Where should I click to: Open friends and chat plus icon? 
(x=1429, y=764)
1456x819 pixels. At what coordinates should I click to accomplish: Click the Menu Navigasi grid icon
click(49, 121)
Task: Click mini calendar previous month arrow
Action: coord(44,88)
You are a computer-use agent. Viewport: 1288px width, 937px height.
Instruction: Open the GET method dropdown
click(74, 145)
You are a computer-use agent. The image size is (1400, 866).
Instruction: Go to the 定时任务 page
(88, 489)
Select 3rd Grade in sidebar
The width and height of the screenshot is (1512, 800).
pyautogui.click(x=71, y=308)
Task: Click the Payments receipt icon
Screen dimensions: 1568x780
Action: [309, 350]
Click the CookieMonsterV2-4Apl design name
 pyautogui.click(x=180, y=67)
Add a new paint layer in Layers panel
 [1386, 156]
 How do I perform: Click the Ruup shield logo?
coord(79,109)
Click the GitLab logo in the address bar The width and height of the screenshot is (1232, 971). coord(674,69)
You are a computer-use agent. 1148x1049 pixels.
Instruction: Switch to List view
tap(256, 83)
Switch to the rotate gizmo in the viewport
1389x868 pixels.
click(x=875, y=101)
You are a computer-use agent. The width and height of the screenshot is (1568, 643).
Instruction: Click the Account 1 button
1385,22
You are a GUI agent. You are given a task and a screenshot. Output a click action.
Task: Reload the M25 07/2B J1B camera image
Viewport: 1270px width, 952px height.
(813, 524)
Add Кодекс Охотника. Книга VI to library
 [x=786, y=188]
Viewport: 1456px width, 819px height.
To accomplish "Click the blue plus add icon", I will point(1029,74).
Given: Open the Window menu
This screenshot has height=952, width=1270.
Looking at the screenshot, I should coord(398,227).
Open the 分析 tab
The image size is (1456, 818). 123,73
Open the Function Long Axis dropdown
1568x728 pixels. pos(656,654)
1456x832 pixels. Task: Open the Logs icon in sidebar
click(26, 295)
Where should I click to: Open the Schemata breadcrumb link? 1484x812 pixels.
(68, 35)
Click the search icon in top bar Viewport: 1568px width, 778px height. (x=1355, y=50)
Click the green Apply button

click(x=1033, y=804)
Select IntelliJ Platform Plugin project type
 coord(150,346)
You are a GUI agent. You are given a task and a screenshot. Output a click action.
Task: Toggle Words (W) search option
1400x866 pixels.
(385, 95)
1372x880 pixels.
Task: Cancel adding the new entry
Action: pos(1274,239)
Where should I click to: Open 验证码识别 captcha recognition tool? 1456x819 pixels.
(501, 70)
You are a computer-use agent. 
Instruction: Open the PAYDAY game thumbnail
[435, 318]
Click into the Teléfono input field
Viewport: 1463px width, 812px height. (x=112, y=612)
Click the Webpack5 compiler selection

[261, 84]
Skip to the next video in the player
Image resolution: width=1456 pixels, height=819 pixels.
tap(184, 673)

__________

Print the listing once more, exactly as it stands above.

■ **Answer**:
Where should I click to: Open friends and chat plus icon? 
(x=1429, y=764)
1456x819 pixels. At what coordinates should I click to accomplish: Click the Menu Navigasi grid icon
click(49, 121)
Task: Click mini calendar previous month arrow
Action: coord(44,88)
You are a computer-use agent. Viewport: 1288px width, 937px height.
Instruction: Open the GET method dropdown
click(74, 145)
You are a computer-use agent. The image size is (1400, 866).
Instruction: Go to the 定时任务 page
(88, 489)
Select 3rd Grade in sidebar
The width and height of the screenshot is (1512, 800).
pyautogui.click(x=71, y=308)
Task: Click the Payments receipt icon
Screen dimensions: 1568x780
Action: [309, 350]
Click the CookieMonsterV2-4Apl design name
 pyautogui.click(x=180, y=67)
Add a new paint layer in Layers panel
 [1386, 156]
 How do I perform: Click the Ruup shield logo?
coord(79,109)
Click the GitLab logo in the address bar The width and height of the screenshot is (1232, 971). coord(674,69)
You are a computer-use agent. 1148x1049 pixels.
Instruction: Switch to List view
tap(256, 83)
Switch to the rotate gizmo in the viewport
1389x868 pixels.
click(x=875, y=101)
You are a computer-use agent. The width and height of the screenshot is (1568, 643).
Instruction: Click the Account 1 button
1385,22
You are a GUI agent. You are given a task and a screenshot. Output a click action.
Task: Reload the M25 07/2B J1B camera image
Viewport: 1270px width, 952px height.
(813, 524)
Add Кодекс Охотника. Книга VI to library
 [x=786, y=188]
Viewport: 1456px width, 819px height.
To accomplish "Click the blue plus add icon", I will point(1029,74).
Given: Open the Window menu
This screenshot has height=952, width=1270.
Looking at the screenshot, I should coord(398,227).
Open the 分析 tab
The image size is (1456, 818). 123,73
Open the Function Long Axis dropdown
1568x728 pixels. pos(656,654)
1456x832 pixels. Task: Open the Logs icon in sidebar
click(26, 295)
Where should I click to: Open the Schemata breadcrumb link? 1484x812 pixels.
(68, 35)
Click the search icon in top bar Viewport: 1568px width, 778px height. (x=1355, y=50)
Click the green Apply button

click(x=1033, y=804)
Select IntelliJ Platform Plugin project type
 coord(150,346)
You are a GUI agent. You are given a task and a screenshot. Output a click action.
Task: Toggle Words (W) search option
1400x866 pixels.
(385, 95)
1372x880 pixels.
Task: Cancel adding the new entry
Action: pos(1274,239)
Where should I click to: Open 验证码识别 captcha recognition tool? 1456x819 pixels.
(501, 70)
You are a computer-use agent. 
Instruction: Open the PAYDAY game thumbnail
[435, 318]
Click into the Teléfono input field
Viewport: 1463px width, 812px height. (x=112, y=612)
Click the Webpack5 compiler selection

[261, 84]
Skip to the next video in the player
Image resolution: width=1456 pixels, height=819 pixels.
tap(184, 673)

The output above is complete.